S'agissant spécifiquement de l'indemnité de licenciement, l'article L. 122-9 prévoit que celle-ci n'est due qu'aux salariés disposant d'au moins deux années d'ancienneté et n'ayant pas été licenciés pour faute grave ou, a fortiori, pour faute lourde. Mais, selon les termes même du texte, il ne s'agit là que d'une "indemnité minimum". Interprétée comme étant une norme d'ordre public social, elle a donc toujours permis aux contrats de travail, mais surtout aux conventions collectives, de prévoir des indemnités de licenciement dites "conventionnelles", dont les conditions de versement sont plus favorables que la loi.
Ainsi, de nombreuses conventions collectives prévoient de telles indemnités conventionnelles de licenciement (4). Mais, le plus souvent, elles ne prévoient qu'une amélioration de la hauteur de l'indemnité sans autre distinction que la restriction classique pour les licenciements justifiés par une faute grave ou une faute lourde.
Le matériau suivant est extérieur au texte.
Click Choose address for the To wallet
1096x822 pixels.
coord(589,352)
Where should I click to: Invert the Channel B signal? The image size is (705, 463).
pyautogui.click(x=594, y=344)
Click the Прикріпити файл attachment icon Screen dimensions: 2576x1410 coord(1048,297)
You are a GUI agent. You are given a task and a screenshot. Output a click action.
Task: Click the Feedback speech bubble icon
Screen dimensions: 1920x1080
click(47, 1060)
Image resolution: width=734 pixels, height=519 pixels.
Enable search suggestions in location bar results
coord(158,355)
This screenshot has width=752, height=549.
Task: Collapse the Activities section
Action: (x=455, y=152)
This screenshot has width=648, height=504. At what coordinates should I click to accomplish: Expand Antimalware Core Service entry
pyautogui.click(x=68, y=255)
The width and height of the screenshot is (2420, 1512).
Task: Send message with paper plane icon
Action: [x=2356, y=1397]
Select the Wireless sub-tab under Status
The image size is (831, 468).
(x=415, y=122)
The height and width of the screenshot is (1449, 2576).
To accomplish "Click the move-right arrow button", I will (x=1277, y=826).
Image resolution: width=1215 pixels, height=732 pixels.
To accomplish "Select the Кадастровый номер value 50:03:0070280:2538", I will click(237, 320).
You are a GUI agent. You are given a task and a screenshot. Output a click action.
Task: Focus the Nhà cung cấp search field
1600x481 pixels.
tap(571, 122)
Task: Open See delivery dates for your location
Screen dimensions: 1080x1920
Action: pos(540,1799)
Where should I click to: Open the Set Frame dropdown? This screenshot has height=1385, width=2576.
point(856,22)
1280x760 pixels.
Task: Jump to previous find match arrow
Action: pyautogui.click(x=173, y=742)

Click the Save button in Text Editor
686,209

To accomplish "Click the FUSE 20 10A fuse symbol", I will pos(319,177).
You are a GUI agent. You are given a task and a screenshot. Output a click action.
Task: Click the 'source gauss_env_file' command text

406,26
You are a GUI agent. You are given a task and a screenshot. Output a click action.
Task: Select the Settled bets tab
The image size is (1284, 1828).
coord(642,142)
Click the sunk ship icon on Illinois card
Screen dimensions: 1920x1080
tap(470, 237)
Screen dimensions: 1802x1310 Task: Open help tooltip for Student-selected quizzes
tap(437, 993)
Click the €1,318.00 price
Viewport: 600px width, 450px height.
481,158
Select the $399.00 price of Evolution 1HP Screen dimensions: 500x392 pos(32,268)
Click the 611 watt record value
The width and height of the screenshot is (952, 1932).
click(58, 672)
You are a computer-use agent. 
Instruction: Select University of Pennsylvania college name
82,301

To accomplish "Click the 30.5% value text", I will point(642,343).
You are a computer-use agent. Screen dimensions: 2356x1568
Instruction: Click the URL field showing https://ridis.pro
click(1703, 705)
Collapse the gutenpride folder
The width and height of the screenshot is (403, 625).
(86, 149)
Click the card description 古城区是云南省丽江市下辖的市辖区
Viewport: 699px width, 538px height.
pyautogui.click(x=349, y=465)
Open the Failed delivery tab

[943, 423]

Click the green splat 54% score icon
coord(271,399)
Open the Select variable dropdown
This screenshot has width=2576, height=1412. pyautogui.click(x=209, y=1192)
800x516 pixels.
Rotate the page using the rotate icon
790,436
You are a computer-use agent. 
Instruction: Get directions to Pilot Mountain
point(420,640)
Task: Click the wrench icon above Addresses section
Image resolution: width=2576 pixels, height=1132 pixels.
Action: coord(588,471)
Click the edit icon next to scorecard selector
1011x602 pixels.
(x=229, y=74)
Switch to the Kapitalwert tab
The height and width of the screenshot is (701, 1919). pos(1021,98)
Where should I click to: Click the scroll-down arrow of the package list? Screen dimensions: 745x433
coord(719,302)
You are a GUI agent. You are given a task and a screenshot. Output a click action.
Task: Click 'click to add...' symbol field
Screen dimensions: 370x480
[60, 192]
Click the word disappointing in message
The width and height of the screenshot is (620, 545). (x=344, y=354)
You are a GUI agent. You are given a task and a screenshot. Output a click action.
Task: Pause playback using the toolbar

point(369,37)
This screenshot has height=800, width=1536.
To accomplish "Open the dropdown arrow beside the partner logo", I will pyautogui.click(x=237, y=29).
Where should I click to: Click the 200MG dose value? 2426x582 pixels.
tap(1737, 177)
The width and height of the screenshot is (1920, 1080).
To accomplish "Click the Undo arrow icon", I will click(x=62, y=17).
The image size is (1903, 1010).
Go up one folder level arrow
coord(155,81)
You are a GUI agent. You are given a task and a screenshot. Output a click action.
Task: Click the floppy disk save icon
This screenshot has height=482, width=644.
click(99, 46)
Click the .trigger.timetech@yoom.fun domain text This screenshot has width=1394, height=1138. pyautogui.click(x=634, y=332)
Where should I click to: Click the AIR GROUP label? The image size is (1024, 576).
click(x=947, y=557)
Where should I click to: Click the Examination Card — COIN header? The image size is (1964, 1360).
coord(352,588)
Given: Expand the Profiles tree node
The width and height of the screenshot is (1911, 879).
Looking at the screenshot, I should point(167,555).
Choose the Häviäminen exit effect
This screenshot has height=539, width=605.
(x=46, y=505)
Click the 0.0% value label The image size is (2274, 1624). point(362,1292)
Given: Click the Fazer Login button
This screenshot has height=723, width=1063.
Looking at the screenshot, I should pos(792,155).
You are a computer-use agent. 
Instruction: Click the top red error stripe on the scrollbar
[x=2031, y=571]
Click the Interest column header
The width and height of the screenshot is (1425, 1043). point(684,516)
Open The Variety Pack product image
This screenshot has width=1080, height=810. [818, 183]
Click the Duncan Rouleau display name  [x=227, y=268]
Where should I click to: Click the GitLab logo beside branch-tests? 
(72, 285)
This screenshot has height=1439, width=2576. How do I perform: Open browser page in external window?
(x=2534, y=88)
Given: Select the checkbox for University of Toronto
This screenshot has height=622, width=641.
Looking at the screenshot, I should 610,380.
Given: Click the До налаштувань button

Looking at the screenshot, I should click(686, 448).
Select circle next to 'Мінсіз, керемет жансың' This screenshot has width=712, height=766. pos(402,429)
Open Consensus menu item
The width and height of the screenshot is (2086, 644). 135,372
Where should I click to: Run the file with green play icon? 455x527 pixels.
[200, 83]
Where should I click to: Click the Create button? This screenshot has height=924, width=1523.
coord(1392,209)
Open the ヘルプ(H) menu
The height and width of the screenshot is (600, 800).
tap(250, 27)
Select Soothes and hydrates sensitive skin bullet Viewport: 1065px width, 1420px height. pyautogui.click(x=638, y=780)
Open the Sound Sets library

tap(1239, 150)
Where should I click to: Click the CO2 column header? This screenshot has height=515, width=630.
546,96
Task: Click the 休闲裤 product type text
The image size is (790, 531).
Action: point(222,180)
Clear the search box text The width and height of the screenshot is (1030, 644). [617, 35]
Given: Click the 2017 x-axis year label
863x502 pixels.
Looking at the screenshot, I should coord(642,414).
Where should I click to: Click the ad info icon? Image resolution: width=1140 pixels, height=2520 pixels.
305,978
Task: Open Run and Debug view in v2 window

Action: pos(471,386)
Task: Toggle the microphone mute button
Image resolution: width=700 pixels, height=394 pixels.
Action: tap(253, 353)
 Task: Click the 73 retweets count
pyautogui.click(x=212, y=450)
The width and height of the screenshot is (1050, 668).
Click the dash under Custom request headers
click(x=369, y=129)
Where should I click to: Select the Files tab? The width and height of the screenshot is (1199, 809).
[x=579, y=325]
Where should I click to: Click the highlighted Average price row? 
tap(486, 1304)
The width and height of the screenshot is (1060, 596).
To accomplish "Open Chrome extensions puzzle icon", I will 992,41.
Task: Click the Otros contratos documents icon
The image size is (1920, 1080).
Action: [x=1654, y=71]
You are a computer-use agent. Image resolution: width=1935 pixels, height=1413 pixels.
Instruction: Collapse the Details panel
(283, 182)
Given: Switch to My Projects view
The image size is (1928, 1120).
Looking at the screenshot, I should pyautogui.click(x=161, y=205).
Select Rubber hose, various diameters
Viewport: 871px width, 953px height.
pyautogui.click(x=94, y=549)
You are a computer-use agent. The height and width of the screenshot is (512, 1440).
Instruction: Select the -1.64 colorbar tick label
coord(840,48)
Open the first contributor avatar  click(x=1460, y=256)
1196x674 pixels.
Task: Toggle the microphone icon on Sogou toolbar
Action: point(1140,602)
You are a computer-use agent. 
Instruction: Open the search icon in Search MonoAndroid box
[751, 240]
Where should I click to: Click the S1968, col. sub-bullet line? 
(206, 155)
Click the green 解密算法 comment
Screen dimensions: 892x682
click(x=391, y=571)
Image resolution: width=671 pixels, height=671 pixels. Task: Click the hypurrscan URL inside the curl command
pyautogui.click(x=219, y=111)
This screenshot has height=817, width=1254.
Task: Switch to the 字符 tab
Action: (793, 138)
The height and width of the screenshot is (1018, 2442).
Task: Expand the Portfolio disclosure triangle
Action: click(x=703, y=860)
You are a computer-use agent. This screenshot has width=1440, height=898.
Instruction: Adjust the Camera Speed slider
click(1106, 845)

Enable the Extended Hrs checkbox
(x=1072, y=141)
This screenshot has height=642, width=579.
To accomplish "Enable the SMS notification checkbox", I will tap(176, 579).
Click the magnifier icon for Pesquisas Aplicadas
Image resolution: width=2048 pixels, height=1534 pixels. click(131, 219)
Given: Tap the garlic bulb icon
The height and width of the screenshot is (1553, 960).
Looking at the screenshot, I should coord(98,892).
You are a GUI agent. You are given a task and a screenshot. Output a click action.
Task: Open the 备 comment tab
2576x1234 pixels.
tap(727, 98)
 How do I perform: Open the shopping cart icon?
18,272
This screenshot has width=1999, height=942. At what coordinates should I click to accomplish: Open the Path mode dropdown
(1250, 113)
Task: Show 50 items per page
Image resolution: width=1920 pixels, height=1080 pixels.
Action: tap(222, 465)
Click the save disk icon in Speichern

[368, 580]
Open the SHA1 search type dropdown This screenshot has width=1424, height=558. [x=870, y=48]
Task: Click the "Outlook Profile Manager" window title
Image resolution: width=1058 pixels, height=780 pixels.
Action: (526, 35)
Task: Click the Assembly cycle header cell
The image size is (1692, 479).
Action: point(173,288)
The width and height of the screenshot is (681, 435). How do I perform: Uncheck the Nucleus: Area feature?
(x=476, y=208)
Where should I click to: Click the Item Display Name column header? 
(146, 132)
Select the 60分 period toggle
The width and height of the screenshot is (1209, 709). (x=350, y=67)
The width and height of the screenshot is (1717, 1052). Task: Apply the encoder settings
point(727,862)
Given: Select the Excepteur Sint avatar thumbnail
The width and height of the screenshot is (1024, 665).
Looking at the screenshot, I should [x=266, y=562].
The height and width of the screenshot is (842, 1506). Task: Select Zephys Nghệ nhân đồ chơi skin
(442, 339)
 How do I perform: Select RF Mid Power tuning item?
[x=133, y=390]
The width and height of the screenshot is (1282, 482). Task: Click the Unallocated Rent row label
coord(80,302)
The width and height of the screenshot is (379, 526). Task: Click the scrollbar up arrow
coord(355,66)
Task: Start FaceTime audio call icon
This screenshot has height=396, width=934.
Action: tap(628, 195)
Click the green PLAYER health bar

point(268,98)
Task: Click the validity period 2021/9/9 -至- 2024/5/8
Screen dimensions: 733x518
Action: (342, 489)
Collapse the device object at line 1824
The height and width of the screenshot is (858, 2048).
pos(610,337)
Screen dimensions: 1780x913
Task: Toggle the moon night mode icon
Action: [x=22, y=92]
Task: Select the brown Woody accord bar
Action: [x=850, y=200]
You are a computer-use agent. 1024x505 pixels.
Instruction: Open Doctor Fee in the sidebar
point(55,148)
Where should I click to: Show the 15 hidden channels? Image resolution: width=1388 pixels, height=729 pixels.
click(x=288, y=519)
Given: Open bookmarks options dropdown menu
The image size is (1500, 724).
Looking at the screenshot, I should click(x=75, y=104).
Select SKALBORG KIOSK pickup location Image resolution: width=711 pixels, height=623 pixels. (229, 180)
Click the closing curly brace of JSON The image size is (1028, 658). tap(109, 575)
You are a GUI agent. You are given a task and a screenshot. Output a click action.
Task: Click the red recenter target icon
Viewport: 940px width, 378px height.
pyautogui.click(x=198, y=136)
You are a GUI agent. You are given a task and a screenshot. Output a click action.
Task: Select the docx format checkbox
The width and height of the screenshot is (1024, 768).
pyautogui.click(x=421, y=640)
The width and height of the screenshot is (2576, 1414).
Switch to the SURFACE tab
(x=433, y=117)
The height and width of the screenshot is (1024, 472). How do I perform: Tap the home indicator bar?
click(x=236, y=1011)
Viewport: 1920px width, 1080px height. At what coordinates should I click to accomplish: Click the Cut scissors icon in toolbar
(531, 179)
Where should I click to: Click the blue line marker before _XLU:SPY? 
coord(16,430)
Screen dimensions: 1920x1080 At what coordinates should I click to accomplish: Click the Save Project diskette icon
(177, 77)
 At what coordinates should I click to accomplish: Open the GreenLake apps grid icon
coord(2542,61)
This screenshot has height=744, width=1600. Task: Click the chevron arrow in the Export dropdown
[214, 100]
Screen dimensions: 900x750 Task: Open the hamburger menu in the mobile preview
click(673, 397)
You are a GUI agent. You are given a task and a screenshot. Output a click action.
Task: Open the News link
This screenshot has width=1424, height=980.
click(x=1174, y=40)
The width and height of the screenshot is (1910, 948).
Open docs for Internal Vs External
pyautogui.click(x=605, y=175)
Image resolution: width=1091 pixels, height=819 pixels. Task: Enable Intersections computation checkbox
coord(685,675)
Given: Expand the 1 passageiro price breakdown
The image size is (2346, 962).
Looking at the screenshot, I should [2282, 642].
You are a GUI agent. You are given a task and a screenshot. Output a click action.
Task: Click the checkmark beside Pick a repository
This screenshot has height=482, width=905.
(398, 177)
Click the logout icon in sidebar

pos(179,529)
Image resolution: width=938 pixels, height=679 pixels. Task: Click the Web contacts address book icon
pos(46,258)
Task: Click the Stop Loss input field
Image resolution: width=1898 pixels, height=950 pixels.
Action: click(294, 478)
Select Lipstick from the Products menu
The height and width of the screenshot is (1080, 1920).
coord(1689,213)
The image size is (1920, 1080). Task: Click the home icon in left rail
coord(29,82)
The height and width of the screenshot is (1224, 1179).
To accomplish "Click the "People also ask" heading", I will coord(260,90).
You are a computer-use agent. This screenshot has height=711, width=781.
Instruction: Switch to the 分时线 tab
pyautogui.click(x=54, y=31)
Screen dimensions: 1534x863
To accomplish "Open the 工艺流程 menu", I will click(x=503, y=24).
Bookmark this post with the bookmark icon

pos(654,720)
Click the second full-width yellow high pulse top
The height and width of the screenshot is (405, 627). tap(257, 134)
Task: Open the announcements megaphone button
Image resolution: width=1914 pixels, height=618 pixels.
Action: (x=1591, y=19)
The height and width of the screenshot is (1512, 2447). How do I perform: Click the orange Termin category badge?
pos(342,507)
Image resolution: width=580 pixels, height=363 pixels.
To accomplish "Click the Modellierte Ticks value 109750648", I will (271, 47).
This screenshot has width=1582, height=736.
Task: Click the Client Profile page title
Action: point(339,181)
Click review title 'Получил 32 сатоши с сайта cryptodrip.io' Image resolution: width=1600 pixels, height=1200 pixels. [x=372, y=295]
Tel n'est pas le cas de la convention collective nationale de la banque du 10 janvier 2000, visée en l'espèce.
Cette convention collective, dans sa version antérieure datant du 20 août 1952, comme dans sa version actuelle datant de 2000, apporte une restriction à l'indemnité conventionnelle de licenciement.
Dans le texte initial, la convention prévoyait expressément quels motifs de licenciement permettaient au salarié de bénéficier de l'indemnité. Il s'agissait du motif d'"insuffisance résultant d'une incapacité physique, intellectuelle ou professionnelle et la suppression d'emploi". En revanche, le texte, aujourd'hui applicable à cette branche, est plus laconique.
En effet, l'article 26 de la convention semble pouvoir être interprété de deux manières différentes. Le texte prévoit que les licenciements qui pourront ouvrir droit à l'indemnité conventionnelle sont ceux prononcés pour un motif non disciplinaire. Pourtant, il précise que constituent des motifs non disciplinaires l'insuffisance professionnelle et l'incapacité physique de travailler.
Dès lors, deux approches peuvent être envisagées. La première approche consisterait en une interprétation positive du texte. Il s'agirait, alors, de prendre en compte seulement les motifs expressément présentés par le texte, à savoir l'insuffisance professionnelle et l'incapacité de travail, à l'exclusion de tout autre motif. La seconde approche, négative cette fois, consisterait à considérer que tout motif n'ayant pas un caractère disciplinaire puisse ouvrir droit à l'indemnité. Cette interprétation aurait le mérite de correspondre à la nomenclature de la convention qui aborde aux articles suivants d'autres motifs de licenciement et les conséquences qui y sont afférentes. Ainsi, l'article 27 traite des conséquences du licenciement pour motif disciplinaire, l'article 28 de celles inhérentes à un licenciement prononcé en raison d'une condamnation pénale et, enfin, l'article 29 de celles qui gouvernent un licenciement pour motif économique. Il paraît donc logique de considérer que l'article 26 visait l'ensemble des autres causes inhérentes au salarié mais pour un motif non disciplinaire. C'est dans la voie de cette interprétation que l'Assemblée plénière semble se diriger.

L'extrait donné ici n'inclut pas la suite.